'Demokrasi diyorsan sandıktan çıkanı kabulleneceksin'

Hakan Yılmaz, Hürriyet'ten Cengiz Semercioğlu'nun sorularını yanıtladı.

Google Haberlere Abone ol
'Demokrasi diyorsan sandıktan çıkanı kabulleneceksin'

Kanal D'nin yeni dizisi Koca Koca Yalanlar ile ekranlara dönemeye hazırlanan ünlü oyuncu Hakan Yılmaz, Hürriyet Kelebek yazarı Cengiz Semercioğlu'nun sorularını yanıtladı.

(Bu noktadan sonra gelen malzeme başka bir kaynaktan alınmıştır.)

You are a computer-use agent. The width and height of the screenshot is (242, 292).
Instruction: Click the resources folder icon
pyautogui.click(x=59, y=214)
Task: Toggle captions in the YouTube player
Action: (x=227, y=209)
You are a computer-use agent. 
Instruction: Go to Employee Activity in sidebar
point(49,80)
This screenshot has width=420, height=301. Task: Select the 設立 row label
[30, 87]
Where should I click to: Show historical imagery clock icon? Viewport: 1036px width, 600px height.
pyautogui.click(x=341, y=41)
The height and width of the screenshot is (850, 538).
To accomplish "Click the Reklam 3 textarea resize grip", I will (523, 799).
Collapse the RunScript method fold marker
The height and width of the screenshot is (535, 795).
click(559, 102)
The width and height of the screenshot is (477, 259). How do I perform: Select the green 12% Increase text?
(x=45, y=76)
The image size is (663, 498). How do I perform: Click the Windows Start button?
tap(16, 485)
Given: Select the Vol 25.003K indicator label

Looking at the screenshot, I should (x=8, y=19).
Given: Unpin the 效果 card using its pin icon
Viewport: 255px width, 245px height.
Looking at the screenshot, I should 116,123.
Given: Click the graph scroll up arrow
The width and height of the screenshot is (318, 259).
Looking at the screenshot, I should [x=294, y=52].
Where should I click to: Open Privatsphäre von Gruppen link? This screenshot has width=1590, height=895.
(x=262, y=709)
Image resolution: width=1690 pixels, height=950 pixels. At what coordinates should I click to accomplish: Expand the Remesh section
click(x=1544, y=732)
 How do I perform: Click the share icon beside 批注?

Cengiz SEMERCİOĞLU / HÜRRİYET



'Şiddetin artmasında dizilerin etkisi olamaz'



Son yıllarda ekranda daha çok şiddet var, bunun toplumdaki şiddet olaylarını tetiklediğini düşünüyor musun?



- “Diziler örnek oluyor” lafına katılmıyorum. İnsanların kendilerine dizilerden örnek alması çok saçma geliyor. Yani neden biri, dizide izleyip kadına şiddet uygular ya da silah eline alır? İnsan, örneğini ailesinden alır.



Geçen yıl sen de saldırıya uğradın... Kabadayı dizilerinden etkilenmemiş midir?



- Ben adamın bir diziden etkilenip de bana saldırdığın düşünmüyorum. Kendince canı başka bir şeye sıkkındı herhalde... Keşke benim dizimi izleyip beğenmeseydi de öyle saldırsaydı.



Son yıllarda taciz tecavüz olayların sayısı mı, bizim duyarlılığımız mı artıyor?



- Bence bunlar hep vardı, ama şimdi sosyal medya sayesinde herkes duyuyor. Son 8-10 yıldır sosyal medya patladı da olanı hemen öğreniyoruz. Ama bunların dizi ya da televizyondan dolayı olduğunu düşünmüyorum. Bu bence bir hastalık, bunu yapan da hasta.



Ceza olarak idamdan yana mısın?



- Yok, ne idamı ya? Atacaksın içeri, dışarı çıkmasın ki bir daha yapmasın. Ya da yapmak isteyen için caydırıcı ceza olsun. İdam kolay çözüm... İdama karşıyım, yaşam tarzıma uygun bir şey değil.



'Demokrasi diyorsan sandıktan çıkanı kabulleneceksin'



Aralık ayında eşin Elif’le birlikte gittiğiniz Etiler’deki bir otelde saldırıya uğradınız. Size saldıran kişiden şikayetçi oldun, nedir son durum?



- Süreç yargıda. İlk dava görüldü. Bir de bize o eylemi yapan arkadaş, başka suça da karıştı. Şu an tutuklu. Bize saldırmasının cahilliğinden kaynaklandığını düşünüyorum. Çünkü ne o beni, ne de ben onu tanıyorum.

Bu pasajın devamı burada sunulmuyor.